On Saturday I attended Birmingham Comic-Con with one of my best friends from Uni, a trip fuelled from a love of all things science fiction & a curiosity to why so many people attend, and COS PLAY! .
Overall the event was good, although I was surprised to see it was a lot more about buying stuff than anything else. My favourite cos-play outfit was hands down Emmet from the Lego Movie – and there were tons to choose from, many a storm trooper!
However the talks were an absolute shambles, and in my opinion were one of the worst in terms of organisation.
One of the main things we were excited to see was Tom Felton (aka Draco Malfoy) Q&A session at 1pm, because who doesn’t want to hang out with a wizard!?
All the talks were being held in an indoor structure that looked more like a bouncy castle, and the way the programme had been set out meant each person was on for an hour with no turnaround time before or after. This meant there was no allocated time to get the audience in and out.
Knowing that Tom’s talk would be popular we arrived early at 12.45. Which is the same plan many other people had, there were at least 40+ people blocking each of the two accessible door ways (that we’re acting as entrance and exit) The moment the previous speaker left the stage there were people climbing over the backs of seats to sit down & a surge of people who filled up all the aisle ways & emergency exits.
I calculated the seat capacity for this room, which was around 250, but for Tom’s Q&A there was over 100 people standing.
This structure was not only wholly inappropriate for the venue, as it did not allow for any air to circulate, but the way it had been placed meant only 2 of the 4 doors could be accessed and used. Weirdly two sets of doors let to a large ‘dead space’ that could only be accessed from the structure & organisers office.
They didn’t have any stewards on the doors making sure audiences could enter and exit safely, or making sure the room only met the capacity of the 250 seats. In fact I only ever saw one steward, who tried his hardest to fill all the empty seats and expressed that the number of people made the venue a fire hazard – he was also in charge of the roaming mic. During the talk one girl had a full-blown panic attack, the lone steward acted very quickly in getting her outside (to the side that led nowhere) and calling NEC paramedics – but this took him a good 5 minutes, which meant there was no roaming mic or anyone inside the tent.
Another aspect the frustrated me was that no-one time checking Tom, making him aware that there was 30 mins left etc, and once the Q&A was over there was no-one there to help him get out of the tent – as a swarm of fans whet to try to get pictures and autographs!

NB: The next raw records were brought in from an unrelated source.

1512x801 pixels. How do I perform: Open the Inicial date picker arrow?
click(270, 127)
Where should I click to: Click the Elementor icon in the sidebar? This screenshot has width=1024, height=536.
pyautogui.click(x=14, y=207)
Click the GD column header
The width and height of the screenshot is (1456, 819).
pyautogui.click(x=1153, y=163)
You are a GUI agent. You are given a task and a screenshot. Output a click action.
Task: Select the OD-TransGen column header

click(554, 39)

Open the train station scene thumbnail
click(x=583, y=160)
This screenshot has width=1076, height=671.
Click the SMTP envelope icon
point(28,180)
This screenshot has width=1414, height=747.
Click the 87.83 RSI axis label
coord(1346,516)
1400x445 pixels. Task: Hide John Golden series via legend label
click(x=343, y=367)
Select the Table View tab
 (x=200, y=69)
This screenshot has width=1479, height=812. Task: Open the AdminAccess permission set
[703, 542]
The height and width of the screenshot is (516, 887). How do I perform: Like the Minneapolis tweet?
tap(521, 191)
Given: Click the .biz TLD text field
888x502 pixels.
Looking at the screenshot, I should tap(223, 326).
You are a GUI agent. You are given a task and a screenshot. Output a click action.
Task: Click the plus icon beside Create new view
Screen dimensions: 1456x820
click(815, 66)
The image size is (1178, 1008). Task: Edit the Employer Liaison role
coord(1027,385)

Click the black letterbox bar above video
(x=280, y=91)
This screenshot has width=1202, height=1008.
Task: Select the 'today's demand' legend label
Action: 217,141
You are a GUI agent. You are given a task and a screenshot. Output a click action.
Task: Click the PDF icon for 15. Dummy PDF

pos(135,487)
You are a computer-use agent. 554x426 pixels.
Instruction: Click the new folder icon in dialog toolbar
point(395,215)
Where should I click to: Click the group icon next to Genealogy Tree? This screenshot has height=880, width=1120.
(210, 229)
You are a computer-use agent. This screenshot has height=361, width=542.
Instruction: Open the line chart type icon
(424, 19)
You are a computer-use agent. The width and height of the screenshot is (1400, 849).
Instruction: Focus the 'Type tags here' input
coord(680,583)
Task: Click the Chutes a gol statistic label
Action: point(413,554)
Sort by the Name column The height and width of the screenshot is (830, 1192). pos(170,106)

My issue with the event was the fact there were rookie mistakes, any trained or working event professional would have been able to notice and fix these problems in the planning stages. The basic aspects would have been to have at least a 15 min turnaround time & at least 4 stewards in the tent (even if there was only one roaming mic). For future reference never put a 4 door bouncy castle into a big hall filled with thousands of people, go for something that has doors to close, so you can monitor numbers – if need be place screens around the venue so people can watch there if the capacity is quite small.
Whilst nothing went wrong, if a fire broken out there would have been a stampede of people trying to get out & not enough staff to help guide people out in a safe manner.
There were other aspects of the even that I think we’re placed wrong, making a majority of areas bottlenecked – or that might have been that the space was very small for the number of stands and attendees. I had high hopes for this event, because so many people praise London comic con, but all I saw was an event that has areas that need to change or be run by people who know how to put on events!
Did you attend Birmingham Comic-Con? Have you been to a Comic-Con Event? & if you have, ever seen anything like this?